Facebook stores unencrypted passwords of hundreds of millions of users — report

Facebook’s security woes seem to be in a perpetual grind. In a report, investigative cybersecurity journalist Brian Krebs through is KrebsOnSecurity learned that the social network has stored user account passwords in plain text and its employees have access to. However, Facebook said that none of the employees “abused access to this data.”

KrebsOnSecurity reported that the number of users whose passwords may have been stored range between 200 million and 600 million “searchable” by 20,000 Facebook employees and where 2,000 engineers or developers “made approximately nine million internatl queries.”

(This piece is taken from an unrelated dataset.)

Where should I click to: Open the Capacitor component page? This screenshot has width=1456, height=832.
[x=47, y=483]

In its exclusive report, KrebsOnSecurity said these unencrypted passwords in plain text format are used by employees to build applications. It quoted a “senior Facebook employee” who is familiar with the investigation.

KrebsOnSecurity quoted a Facebook official saying that the investigating team hasn’t found any employee who intentionally accessed the passwords and used for “malicious” purposes.

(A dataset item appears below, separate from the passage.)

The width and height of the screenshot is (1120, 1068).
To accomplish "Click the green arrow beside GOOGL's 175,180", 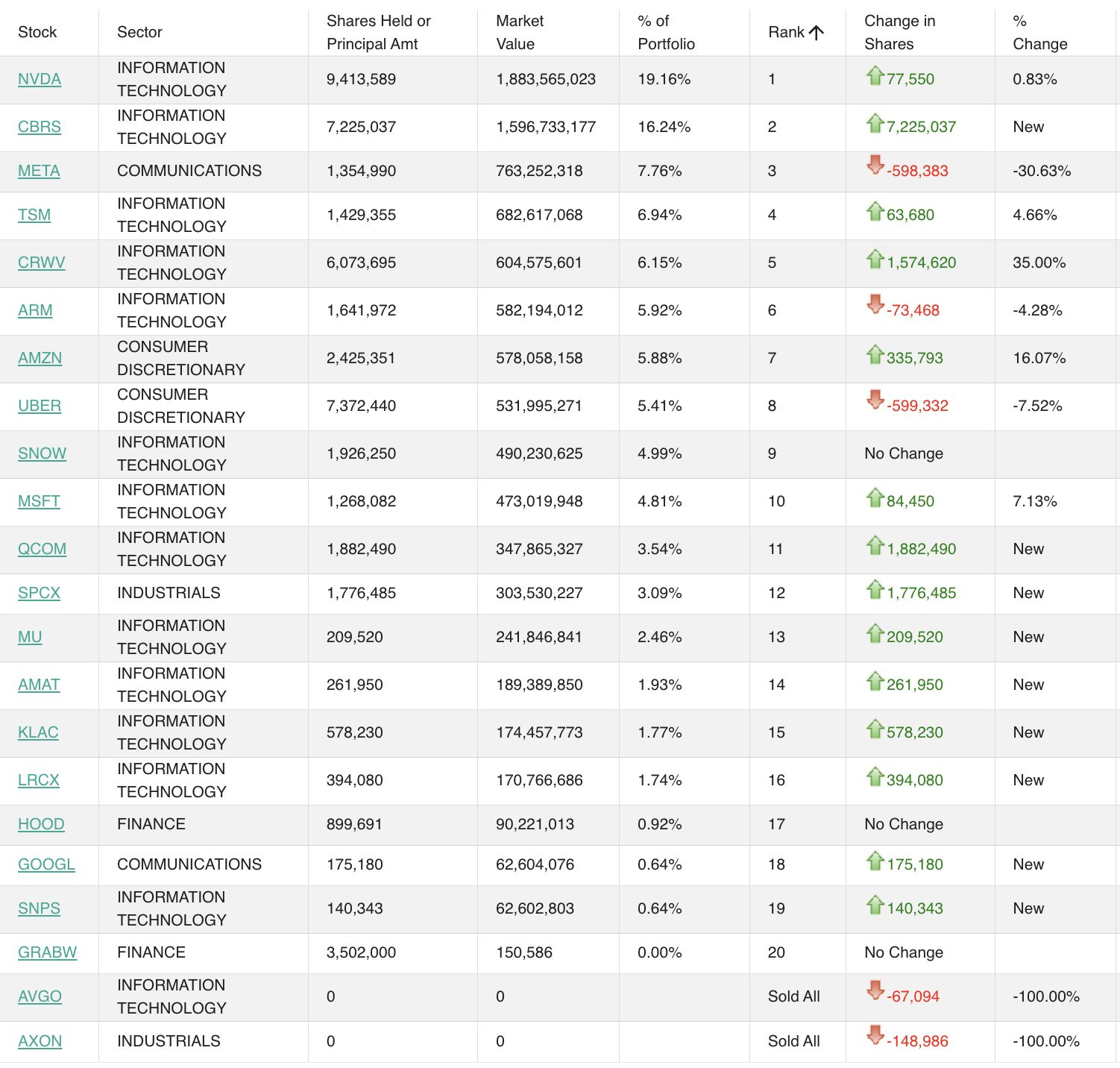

In connection with this, security solutions company Sophos advised Facebook users to change their passwords even if the social media network said that there is no need to.

“It’s perfectly possible that no passwords at all fell into the hands of any crooks as a result of this,” said Paul Ducklin, senior technologist, Sophos. “But if any passwords did get into the wrong hands (and you can bet your boots that the crooks are trawling through any old data they might have right now, to see if there is anything they missed before), then you can expect them to be abused. Hashed passwords still need to be cracked before they can be used; plaintext passwords are the real deal without any further hacking or cracking needed.”

He also recommends using two-factor authentication (2FA) because it would mean that a password alone is not enough for cybercriminals to raid the account.